Aujourd'hui, quand vous conduisez sans permis, vous encourez un an de prison. Et la peine est exactement la même lorsque vous conduisez avec – ou sans – permis et que vous refusez d'obtempérer à un policier, à un gendarme ou à un douanier qui vous demande de vous arrêter : cela peut être parce que vous transportez de la drogue, parce que vous n'avez pas de permis, parce que votre voiture est volée, parce que vous venez de commettre un larcin ou tout simplement parce que vous avez envie de vous « taper » un flic – il y a cent cinquante façons de dire « zut » à la société : je veux rester poli dans l'enceinte du Parlement.

La personne qui conduit sans permis – en respectant le code de la route, sans se mettre en danger, mais en commettant tout de même une infraction, c'est entendu – encourt un an de prison, exactement comme celle qui utilise son véhicule comme une arme par destination, comme M. le rapporteur l'a rappelé avec force. Chaque année, des policiers et des gendarmes meurent car des personnes ne s'arrêtent pas à leur demande ; chaque année, des Françaises et des Français meurent car des gens conduisent n'importe comment – vous le savez bien, cela touche toutes les familles en France. Comment peut-on comprendre que la même peine s'applique ? C'est incompréhensible.

Il s'agit donc de doubler le quantum de peine et, encore une fois, de le soumettre à l'appréciation du juge. C'est également ce que précisait le garde des sceaux, qu'il faut citer complètement : il n'y a pas de plancher de condamnation.

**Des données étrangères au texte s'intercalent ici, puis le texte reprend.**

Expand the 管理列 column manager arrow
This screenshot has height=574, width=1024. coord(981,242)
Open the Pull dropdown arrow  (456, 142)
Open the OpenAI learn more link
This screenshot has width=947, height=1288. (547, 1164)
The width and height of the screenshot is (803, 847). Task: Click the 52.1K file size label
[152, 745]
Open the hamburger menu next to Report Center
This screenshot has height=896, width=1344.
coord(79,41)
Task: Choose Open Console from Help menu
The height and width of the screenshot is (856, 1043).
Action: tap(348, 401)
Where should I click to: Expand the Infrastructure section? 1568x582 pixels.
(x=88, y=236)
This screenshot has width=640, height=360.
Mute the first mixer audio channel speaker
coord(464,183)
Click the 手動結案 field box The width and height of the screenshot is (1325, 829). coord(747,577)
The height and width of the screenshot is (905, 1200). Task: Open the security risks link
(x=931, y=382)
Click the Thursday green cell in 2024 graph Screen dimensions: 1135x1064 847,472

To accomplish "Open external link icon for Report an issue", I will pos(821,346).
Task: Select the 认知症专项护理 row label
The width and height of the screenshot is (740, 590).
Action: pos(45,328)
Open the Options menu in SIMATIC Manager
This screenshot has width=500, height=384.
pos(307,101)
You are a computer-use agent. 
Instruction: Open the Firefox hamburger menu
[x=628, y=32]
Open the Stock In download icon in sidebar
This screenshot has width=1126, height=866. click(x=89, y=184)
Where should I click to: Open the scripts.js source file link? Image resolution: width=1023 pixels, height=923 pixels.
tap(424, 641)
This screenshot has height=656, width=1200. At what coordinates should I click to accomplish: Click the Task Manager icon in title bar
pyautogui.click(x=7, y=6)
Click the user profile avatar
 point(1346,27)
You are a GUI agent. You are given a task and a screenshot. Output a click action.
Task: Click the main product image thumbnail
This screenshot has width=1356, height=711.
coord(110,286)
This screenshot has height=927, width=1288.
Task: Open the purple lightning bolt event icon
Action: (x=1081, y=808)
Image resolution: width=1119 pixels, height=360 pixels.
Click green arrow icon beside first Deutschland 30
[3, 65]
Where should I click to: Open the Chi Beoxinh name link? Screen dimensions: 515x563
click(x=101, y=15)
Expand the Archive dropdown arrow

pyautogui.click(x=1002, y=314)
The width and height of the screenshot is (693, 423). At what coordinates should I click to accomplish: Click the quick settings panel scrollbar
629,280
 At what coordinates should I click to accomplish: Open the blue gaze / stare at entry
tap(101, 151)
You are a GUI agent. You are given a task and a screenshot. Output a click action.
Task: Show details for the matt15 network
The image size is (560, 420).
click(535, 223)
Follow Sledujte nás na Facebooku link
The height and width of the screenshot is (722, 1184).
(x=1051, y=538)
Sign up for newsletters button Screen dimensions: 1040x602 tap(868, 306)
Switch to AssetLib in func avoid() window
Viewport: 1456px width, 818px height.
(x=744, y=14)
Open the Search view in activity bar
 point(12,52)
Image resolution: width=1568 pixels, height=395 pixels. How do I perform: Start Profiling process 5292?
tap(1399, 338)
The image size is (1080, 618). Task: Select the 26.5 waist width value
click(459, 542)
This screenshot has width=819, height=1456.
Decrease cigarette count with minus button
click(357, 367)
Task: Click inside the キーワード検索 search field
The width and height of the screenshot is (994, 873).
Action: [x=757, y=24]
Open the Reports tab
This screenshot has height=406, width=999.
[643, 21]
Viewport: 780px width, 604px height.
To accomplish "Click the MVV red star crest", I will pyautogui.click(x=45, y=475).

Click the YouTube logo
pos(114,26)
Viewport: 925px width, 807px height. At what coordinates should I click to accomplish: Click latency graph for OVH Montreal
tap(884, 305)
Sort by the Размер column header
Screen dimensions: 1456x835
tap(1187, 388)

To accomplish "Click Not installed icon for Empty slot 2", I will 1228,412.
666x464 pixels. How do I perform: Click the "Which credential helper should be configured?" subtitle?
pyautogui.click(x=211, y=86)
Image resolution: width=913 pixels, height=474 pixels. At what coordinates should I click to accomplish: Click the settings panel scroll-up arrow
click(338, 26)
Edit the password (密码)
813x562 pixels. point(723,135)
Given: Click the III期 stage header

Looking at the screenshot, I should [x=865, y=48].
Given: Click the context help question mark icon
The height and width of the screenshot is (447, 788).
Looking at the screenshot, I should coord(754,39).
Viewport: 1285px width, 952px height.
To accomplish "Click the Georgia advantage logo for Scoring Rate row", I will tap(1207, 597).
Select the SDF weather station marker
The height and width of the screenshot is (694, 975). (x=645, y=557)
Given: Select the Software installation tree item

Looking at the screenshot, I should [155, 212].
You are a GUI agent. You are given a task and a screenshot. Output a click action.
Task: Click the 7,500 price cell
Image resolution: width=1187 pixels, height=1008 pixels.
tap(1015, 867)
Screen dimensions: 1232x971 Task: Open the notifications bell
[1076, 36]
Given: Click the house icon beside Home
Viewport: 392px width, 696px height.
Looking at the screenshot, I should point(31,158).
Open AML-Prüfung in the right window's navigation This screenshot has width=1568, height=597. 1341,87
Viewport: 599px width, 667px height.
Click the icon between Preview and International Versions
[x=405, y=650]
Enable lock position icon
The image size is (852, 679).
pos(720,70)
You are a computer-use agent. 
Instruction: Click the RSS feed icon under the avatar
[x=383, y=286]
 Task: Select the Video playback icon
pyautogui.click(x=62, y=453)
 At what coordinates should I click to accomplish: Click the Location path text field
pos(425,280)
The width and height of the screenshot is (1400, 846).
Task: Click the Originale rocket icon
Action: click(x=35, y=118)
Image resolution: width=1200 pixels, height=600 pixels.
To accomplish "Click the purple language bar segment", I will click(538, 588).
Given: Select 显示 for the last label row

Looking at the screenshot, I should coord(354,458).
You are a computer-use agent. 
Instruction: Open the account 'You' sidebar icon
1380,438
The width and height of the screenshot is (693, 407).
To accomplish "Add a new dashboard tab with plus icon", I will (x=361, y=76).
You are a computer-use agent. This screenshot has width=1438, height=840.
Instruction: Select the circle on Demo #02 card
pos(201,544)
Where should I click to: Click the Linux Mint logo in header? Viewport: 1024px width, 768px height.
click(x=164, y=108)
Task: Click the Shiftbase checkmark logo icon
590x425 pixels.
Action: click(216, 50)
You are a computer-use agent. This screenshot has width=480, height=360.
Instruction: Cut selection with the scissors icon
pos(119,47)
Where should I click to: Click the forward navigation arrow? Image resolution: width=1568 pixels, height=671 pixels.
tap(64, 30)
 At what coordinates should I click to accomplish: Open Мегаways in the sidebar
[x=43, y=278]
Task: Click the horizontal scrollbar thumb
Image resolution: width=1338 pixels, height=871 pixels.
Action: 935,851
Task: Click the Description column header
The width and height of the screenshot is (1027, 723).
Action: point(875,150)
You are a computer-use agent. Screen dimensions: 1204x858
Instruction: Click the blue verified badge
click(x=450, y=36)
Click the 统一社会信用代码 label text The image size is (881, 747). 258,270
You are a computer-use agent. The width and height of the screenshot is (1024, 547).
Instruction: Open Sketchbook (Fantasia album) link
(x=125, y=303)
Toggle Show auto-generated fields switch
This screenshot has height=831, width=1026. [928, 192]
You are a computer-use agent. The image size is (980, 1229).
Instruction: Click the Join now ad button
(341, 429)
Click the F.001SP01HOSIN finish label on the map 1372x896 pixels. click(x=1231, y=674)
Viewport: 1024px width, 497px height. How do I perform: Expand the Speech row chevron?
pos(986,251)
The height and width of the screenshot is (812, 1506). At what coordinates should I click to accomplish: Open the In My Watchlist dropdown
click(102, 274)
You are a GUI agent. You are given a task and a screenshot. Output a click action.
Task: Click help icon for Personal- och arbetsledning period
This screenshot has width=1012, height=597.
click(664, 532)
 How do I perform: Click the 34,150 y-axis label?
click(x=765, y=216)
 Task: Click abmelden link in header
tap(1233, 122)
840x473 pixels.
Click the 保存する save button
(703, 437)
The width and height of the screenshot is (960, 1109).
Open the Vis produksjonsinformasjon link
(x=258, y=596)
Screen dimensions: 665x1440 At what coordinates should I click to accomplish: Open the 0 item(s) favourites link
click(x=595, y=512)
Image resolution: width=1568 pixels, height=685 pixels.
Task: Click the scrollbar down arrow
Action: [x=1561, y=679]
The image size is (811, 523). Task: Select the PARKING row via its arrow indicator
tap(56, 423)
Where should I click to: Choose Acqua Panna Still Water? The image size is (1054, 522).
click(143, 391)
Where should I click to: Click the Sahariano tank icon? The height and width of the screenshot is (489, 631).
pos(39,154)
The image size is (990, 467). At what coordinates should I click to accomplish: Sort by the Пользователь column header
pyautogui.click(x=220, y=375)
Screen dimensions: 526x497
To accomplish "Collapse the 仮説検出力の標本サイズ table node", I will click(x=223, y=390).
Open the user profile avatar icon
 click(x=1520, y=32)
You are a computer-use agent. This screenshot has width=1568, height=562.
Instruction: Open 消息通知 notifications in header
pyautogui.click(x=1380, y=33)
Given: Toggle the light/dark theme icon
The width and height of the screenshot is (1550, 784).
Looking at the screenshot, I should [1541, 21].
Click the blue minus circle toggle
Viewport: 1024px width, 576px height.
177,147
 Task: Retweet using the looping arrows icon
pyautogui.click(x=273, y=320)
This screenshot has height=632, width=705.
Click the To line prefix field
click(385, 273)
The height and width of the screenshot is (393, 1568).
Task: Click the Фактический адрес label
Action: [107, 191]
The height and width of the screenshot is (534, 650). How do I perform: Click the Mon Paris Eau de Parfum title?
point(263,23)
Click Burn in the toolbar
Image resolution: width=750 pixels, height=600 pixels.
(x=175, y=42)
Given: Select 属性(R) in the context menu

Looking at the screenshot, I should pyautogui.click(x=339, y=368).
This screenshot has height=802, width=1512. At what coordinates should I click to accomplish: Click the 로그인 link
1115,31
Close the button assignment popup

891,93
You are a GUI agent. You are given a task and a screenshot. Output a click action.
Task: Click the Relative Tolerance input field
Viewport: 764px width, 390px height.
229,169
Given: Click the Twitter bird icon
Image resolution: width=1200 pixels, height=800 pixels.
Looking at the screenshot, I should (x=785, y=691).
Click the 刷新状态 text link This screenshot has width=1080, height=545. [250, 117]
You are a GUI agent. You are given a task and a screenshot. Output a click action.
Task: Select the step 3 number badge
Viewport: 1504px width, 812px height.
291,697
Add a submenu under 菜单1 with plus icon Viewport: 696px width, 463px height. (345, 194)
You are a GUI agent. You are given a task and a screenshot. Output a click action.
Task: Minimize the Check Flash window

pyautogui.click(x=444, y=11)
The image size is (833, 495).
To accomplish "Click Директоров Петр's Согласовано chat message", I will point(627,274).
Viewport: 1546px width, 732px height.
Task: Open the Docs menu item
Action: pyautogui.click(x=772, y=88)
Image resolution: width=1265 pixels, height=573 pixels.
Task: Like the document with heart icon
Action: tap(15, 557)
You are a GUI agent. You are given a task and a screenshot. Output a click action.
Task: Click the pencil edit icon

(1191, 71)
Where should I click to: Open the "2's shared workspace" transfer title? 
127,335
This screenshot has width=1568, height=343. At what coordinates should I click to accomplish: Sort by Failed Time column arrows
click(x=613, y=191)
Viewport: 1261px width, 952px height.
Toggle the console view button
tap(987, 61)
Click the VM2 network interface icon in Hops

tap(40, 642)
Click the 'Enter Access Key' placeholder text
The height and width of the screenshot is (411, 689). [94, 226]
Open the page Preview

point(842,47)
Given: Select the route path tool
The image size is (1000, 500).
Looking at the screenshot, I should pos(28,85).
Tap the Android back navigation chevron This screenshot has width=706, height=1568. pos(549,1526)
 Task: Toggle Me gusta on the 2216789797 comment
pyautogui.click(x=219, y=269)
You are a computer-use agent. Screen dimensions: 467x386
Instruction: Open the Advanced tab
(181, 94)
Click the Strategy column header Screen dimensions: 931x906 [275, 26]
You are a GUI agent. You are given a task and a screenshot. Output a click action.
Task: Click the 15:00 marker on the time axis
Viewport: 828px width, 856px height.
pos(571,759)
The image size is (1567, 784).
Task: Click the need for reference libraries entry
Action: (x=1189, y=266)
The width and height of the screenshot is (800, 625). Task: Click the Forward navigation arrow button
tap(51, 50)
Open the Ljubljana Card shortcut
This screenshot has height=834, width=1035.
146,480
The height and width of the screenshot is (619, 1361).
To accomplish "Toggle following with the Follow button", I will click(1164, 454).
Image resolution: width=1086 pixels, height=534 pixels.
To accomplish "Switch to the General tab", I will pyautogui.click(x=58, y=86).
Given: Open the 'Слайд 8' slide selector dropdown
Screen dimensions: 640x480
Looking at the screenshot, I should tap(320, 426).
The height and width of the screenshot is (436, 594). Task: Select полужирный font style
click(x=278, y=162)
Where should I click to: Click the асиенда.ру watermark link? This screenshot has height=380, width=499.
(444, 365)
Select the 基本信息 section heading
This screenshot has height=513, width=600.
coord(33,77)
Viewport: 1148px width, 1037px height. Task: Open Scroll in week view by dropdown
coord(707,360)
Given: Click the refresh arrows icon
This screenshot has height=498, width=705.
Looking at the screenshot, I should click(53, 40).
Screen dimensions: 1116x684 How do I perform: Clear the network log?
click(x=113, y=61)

Premièrement, n'attaquez pas les fonctionnaires ad hominem. Vous êtes tous bien placés, ici, pour connaître l'importance de la présomption d'innocence. Dans l'intérêt du débat public, nous pourrions peut-être entamer l'examen de la partie du texte qui me concerne en évoquant les principes qu'elle contient plutôt qu'en attaquant des personnes : cela nous changerait.

Deuxièmement, sur le fond, vous pratiquez le raisonnement par l'absurde : en gros, les peines inscrites dans le code qui leur est dévolu seraient inutiles dès lors que certains n'en continueront pas moins de commettre des crimes ou des délits.

Je pense donc avoir montré pourquoi votre amendement de suppression doit être rejeté. Par ailleurs, que proposez-vous, si ce n'est de refuser de pénaliser le refus d'obtempérer au volant ?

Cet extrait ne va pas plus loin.